*Complete the following*:
[1] Translate this sentence from the passage on primary care pay into Spanish: "We have to try to address this because we have no choice."
[2] Update part of the passage on primary care pay, beginning at the words that have "The typical primary" and stopping after "of the panel).". Replace "primary care physician" with "family doctor".
[3] According to the passage on primary care pay, how much does the typical primary care physician get per patient today on average?

4) Other financial incentive models – Medical Home Model we are starting to see primary care docs opt out of the insurance system and change a monthly fee of $50 to 100 a month for primary care retainers, hour long visits, limited practice size (500) no admin staff and double their gross to over $400,000 a year. http://seattletimes.nwsource.com/html/pacificnw/2008628080_pacificprimary18.html
There is disconnect between who pays for care (consumers, employers government) and who benefits from the savings so do a join venture with insurance companies or self-insured employers if you have a viable business model. There should be more then enough resources without tapping the Government HIT funds for the private sector providers and consumers. Amazing to see private sector firms like yours Adam ponying up to the public trough so quickly? What happens in year 4 when the funds are gone? Leave that money for public health and critical access providers.
A couple of comments.
The typical primary care physician is getting only $100/patient today on average. This isn’t my proposal. This is current fact. This proposal actually doubles it for at risk patients. So no matter how low the proposal may seem to you, it is actually a 100% raise for the compensation for the at-risk patients (call them 1/4 – 1/3 of the panel).
Cost savings are only going to be realized when consumers are engaged in a dialog with their physicians and others and engaged in an ongoing manner. It is relatively incontrovertible that a huge amount of the expensive procedures and hospitalizations required by our system are directly due to avoidable diseases due to lifestyles which have changed greatly for the worse in the last 20 years. We have to try to address this because we have no choice. Waiting for the baby boomers to all get heart disease and diabetes Type II and strokes and trying to treat that will be worse.

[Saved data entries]
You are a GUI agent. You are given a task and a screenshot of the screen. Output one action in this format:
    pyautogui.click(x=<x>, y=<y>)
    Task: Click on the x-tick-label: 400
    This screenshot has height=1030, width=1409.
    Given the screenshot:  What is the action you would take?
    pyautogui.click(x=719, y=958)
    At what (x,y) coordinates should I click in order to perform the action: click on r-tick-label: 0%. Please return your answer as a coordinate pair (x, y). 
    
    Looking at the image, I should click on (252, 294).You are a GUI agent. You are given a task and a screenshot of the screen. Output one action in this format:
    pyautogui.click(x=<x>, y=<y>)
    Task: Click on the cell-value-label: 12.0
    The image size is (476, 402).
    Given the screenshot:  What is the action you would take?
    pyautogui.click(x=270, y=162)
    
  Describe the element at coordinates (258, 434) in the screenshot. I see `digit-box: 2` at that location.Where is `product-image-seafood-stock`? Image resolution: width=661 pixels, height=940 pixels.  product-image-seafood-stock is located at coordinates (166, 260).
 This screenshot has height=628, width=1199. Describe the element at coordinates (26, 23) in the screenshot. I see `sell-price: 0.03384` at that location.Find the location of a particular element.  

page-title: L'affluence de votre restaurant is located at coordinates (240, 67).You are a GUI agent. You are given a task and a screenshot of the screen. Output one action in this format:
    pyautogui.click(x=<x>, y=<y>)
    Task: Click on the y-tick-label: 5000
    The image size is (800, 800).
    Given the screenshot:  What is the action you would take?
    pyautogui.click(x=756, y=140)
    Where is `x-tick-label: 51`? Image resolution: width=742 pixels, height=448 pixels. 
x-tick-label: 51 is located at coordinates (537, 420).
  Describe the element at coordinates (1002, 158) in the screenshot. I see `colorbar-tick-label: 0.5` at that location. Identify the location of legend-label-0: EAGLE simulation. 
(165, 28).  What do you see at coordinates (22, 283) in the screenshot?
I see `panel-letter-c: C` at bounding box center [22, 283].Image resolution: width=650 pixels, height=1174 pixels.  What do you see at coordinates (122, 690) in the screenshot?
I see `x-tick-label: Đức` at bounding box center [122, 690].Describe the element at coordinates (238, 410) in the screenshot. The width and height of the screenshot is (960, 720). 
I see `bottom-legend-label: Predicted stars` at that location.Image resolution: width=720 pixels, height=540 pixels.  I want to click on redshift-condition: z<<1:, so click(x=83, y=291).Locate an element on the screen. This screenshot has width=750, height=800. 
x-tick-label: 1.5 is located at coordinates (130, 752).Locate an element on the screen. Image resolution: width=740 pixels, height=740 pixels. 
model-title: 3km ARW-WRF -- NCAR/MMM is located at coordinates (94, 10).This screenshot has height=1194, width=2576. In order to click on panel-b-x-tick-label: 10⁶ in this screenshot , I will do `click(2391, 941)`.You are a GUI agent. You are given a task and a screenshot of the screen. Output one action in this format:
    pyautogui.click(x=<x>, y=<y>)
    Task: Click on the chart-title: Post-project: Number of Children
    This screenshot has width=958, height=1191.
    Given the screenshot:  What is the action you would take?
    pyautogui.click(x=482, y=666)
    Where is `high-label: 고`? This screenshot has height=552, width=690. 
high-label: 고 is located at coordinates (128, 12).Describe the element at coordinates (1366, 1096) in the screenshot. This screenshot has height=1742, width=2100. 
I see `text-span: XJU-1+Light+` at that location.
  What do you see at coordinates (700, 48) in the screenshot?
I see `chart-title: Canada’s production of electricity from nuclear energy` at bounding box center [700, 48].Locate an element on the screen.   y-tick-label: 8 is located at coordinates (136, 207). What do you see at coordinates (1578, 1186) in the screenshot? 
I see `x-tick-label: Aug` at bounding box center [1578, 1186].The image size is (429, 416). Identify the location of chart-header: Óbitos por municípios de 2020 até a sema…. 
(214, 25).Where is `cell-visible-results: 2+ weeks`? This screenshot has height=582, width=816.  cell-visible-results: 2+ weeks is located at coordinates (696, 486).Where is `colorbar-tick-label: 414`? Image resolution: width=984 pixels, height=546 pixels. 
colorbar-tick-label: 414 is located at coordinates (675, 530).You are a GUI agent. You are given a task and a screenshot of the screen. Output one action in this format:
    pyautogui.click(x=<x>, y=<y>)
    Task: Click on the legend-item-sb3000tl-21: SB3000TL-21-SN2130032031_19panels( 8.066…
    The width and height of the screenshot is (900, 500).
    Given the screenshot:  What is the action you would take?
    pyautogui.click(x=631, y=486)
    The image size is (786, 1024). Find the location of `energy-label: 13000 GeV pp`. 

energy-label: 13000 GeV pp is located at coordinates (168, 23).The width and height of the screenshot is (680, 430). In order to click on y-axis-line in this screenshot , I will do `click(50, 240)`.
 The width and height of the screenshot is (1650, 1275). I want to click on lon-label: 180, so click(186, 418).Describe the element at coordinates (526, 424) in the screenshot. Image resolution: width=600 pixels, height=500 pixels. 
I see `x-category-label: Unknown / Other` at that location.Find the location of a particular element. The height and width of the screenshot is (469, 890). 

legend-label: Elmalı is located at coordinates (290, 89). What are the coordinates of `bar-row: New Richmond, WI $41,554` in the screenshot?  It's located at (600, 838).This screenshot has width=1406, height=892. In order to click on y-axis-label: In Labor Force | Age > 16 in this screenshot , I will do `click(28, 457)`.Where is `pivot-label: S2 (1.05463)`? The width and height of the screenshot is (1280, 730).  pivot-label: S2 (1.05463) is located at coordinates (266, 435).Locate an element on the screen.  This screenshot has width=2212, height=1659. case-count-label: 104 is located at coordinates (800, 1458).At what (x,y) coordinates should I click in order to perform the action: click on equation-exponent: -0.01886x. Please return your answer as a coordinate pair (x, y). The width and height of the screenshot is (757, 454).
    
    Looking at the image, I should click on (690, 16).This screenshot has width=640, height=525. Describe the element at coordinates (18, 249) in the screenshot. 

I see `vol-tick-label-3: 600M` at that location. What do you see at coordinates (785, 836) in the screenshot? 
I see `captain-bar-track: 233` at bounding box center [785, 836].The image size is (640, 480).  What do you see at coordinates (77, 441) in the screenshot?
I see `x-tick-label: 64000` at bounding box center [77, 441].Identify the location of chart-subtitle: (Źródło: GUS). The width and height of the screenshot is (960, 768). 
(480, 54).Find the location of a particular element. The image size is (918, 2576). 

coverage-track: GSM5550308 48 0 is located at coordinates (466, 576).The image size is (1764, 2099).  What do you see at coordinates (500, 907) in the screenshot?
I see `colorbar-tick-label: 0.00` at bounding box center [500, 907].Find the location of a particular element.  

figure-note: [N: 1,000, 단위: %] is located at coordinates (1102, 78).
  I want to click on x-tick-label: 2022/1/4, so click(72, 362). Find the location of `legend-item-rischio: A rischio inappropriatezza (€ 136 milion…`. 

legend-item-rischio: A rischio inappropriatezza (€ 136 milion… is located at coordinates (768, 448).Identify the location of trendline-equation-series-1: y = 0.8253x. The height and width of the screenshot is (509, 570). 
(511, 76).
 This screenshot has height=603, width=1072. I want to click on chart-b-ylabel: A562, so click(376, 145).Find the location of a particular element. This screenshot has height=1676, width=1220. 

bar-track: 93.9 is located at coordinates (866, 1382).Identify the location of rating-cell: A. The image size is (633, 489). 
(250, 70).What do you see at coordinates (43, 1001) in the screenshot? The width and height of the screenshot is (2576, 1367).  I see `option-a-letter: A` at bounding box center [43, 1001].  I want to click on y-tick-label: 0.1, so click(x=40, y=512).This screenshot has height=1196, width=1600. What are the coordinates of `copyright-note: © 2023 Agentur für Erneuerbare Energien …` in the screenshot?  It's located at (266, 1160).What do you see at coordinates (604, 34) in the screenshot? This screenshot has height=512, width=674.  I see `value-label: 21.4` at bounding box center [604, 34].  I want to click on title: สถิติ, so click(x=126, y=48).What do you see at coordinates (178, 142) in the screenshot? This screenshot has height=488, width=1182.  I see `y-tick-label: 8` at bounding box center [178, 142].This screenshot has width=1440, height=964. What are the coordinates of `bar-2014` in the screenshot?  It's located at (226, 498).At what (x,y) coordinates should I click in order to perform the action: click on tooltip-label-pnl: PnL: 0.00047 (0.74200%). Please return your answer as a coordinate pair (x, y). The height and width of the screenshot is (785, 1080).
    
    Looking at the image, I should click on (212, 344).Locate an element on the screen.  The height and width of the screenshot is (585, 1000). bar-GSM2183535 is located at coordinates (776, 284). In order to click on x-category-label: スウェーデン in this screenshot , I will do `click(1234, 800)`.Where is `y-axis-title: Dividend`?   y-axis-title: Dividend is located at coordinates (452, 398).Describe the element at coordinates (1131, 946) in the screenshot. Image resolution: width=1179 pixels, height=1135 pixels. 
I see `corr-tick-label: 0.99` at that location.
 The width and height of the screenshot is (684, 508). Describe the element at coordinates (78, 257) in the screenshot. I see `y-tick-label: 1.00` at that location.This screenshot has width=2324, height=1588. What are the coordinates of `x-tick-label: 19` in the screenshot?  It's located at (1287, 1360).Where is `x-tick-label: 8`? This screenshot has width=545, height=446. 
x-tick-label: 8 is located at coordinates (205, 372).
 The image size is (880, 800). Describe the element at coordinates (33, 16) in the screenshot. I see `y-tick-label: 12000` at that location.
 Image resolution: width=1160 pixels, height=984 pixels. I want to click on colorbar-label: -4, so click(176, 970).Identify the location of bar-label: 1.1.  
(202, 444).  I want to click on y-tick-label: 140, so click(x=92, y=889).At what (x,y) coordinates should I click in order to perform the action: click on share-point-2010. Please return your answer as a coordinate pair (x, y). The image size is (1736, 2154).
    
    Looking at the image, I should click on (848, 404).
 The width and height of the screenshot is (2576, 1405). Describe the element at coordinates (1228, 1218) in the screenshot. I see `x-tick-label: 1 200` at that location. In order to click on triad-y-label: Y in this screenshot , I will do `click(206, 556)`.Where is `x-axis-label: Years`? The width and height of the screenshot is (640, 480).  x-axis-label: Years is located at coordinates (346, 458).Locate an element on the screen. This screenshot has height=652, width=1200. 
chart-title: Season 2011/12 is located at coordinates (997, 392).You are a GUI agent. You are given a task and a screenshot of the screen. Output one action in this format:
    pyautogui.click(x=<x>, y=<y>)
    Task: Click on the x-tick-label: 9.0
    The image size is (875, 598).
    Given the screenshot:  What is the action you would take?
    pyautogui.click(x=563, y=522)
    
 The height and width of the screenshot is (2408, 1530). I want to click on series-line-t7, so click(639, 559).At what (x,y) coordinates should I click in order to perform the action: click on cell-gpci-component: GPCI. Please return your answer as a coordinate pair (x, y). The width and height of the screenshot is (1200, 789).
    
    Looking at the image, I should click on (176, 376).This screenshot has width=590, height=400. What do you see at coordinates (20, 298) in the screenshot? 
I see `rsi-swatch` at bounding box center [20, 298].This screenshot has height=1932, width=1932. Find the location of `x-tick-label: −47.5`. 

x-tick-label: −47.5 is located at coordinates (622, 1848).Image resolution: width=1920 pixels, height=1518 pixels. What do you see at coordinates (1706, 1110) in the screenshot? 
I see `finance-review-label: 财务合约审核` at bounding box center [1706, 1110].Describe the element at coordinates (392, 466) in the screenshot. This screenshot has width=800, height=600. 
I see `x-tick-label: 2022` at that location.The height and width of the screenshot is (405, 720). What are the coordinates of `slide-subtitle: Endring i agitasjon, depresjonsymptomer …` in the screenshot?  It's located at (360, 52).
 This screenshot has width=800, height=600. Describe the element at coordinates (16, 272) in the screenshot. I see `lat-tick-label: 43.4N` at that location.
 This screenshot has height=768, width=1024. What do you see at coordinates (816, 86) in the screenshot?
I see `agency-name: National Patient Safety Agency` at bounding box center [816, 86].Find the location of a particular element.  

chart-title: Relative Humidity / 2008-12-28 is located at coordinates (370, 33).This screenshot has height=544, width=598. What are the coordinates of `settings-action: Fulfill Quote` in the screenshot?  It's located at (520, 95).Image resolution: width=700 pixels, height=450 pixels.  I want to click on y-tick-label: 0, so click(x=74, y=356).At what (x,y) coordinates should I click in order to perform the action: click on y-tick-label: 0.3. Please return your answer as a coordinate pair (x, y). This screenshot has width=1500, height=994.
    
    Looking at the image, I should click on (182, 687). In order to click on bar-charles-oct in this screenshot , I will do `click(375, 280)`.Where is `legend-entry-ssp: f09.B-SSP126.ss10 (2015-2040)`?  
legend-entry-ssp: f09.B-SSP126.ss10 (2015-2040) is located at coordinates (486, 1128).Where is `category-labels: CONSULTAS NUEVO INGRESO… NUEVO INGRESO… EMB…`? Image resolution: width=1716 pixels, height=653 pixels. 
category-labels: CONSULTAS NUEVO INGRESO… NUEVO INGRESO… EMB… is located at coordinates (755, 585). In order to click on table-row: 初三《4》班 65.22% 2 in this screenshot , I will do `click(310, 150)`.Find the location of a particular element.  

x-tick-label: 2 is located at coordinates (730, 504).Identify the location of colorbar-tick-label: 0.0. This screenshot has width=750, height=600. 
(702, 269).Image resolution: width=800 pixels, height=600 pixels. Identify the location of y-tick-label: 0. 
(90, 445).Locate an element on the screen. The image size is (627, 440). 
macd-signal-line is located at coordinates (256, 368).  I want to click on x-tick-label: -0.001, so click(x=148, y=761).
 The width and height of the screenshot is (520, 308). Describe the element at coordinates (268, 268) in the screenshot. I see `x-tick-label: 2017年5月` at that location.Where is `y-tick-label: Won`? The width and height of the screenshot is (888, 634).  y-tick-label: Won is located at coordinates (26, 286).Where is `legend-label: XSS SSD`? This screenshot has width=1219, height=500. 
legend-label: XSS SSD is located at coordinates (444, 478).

*Per-task answers*:
[1] Tenemos que intentar abordar esto porque no tenemos otra opción.

[2]
The typical family doctor is getting only $100/patient today on average. This isn’t my proposal. This is current fact. This proposal actually doubles it for at risk patients. So no matter how low the proposal may seem to you, it is actually a 100% raise for the compensation for the at-risk patients (call them 1/4 – 1/3 of the panel).

[3] $100 per patient.